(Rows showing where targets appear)
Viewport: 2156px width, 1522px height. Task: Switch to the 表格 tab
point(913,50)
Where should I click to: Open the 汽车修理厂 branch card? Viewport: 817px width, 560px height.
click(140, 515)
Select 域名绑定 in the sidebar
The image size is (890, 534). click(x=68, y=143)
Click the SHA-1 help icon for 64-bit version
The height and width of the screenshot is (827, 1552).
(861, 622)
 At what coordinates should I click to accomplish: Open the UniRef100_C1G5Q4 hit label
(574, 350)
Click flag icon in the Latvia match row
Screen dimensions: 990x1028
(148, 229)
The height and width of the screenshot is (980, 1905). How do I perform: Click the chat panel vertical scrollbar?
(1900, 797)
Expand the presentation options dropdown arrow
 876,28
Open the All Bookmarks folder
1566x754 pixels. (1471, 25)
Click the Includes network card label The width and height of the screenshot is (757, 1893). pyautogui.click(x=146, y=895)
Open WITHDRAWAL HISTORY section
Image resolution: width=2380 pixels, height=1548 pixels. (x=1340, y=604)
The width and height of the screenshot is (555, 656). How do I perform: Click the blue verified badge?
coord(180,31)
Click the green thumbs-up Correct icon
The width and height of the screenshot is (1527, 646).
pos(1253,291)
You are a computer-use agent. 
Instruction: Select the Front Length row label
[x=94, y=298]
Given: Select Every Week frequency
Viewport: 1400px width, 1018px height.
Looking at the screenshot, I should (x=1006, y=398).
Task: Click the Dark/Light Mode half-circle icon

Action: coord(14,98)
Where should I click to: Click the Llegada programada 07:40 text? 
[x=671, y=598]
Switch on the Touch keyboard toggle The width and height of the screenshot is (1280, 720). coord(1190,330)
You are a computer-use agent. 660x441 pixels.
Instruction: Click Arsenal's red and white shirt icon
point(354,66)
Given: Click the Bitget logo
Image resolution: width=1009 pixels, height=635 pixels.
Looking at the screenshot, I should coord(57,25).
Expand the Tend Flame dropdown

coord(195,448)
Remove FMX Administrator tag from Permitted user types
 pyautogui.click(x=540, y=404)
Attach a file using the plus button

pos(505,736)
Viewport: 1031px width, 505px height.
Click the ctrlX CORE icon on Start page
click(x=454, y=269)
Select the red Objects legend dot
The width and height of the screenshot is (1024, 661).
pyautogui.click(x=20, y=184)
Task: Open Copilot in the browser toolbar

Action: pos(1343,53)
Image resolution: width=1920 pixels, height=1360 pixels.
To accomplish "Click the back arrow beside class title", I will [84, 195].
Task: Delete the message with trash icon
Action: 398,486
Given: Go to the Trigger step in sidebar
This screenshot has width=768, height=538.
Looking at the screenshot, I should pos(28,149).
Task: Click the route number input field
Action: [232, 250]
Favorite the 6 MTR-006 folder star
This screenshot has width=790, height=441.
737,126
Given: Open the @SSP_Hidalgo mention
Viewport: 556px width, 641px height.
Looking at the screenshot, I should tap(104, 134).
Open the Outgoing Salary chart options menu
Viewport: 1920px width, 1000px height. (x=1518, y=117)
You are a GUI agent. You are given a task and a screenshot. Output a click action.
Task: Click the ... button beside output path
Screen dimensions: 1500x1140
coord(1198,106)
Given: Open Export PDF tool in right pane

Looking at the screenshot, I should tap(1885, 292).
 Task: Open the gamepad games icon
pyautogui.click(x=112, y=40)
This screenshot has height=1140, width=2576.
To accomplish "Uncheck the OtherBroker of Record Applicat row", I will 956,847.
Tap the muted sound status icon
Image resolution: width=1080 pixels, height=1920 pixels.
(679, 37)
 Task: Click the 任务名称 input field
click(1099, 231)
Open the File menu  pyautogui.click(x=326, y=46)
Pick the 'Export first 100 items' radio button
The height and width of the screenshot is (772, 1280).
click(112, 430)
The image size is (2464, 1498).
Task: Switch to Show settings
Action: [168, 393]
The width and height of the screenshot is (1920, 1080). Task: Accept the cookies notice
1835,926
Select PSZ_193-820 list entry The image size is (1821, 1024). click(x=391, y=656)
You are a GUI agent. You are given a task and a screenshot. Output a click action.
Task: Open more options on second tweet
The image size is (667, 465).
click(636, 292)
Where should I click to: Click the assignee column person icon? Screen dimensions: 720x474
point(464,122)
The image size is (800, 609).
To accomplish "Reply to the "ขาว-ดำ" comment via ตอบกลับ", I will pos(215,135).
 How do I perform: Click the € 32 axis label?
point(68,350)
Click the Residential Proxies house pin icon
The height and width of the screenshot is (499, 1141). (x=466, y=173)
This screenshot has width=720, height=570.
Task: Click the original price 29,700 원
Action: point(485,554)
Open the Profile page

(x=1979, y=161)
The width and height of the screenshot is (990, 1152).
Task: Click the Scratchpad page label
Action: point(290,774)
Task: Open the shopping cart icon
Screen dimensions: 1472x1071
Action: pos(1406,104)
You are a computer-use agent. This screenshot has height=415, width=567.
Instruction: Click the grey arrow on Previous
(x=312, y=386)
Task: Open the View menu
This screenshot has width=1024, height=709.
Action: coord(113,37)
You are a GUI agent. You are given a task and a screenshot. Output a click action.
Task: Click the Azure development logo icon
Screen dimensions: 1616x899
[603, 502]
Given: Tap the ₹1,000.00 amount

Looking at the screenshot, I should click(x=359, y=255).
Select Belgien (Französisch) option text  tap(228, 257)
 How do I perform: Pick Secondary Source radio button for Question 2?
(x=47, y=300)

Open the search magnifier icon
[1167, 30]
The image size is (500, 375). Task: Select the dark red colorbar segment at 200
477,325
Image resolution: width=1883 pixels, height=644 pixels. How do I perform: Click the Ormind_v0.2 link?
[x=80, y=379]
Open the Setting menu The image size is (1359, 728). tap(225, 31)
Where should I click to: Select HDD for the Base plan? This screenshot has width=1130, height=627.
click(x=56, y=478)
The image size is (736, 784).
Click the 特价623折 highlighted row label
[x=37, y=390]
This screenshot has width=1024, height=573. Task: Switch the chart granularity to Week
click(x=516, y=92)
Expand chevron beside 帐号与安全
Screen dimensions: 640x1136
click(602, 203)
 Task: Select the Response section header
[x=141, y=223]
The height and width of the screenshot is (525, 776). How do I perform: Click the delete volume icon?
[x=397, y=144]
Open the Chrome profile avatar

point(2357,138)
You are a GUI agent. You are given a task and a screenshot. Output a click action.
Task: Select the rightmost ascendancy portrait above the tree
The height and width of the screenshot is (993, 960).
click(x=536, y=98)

→ Given instruction: Substitute "side navigation" for "sidebar" in the lines between the one holding "Select 域名绑定 in the sidebar" and the one holding "1566x754 pixels. (1471, 25)", inclusive. Return only those lines, with nothing else changed.

→ Answer to this problem:
Select 域名绑定 in the side navigation
The image size is (890, 534). click(x=68, y=143)
Click the SHA-1 help icon for 64-bit version
The height and width of the screenshot is (827, 1552).
(861, 622)
 At what coordinates should I click to accomplish: Open the UniRef100_C1G5Q4 hit label
(574, 350)
Click flag icon in the Latvia match row
Screen dimensions: 990x1028
(148, 229)
The height and width of the screenshot is (980, 1905). How do I perform: Click the chat panel vertical scrollbar?
(1900, 797)
Expand the presentation options dropdown arrow
 876,28
Open the All Bookmarks folder
1566x754 pixels. (1471, 25)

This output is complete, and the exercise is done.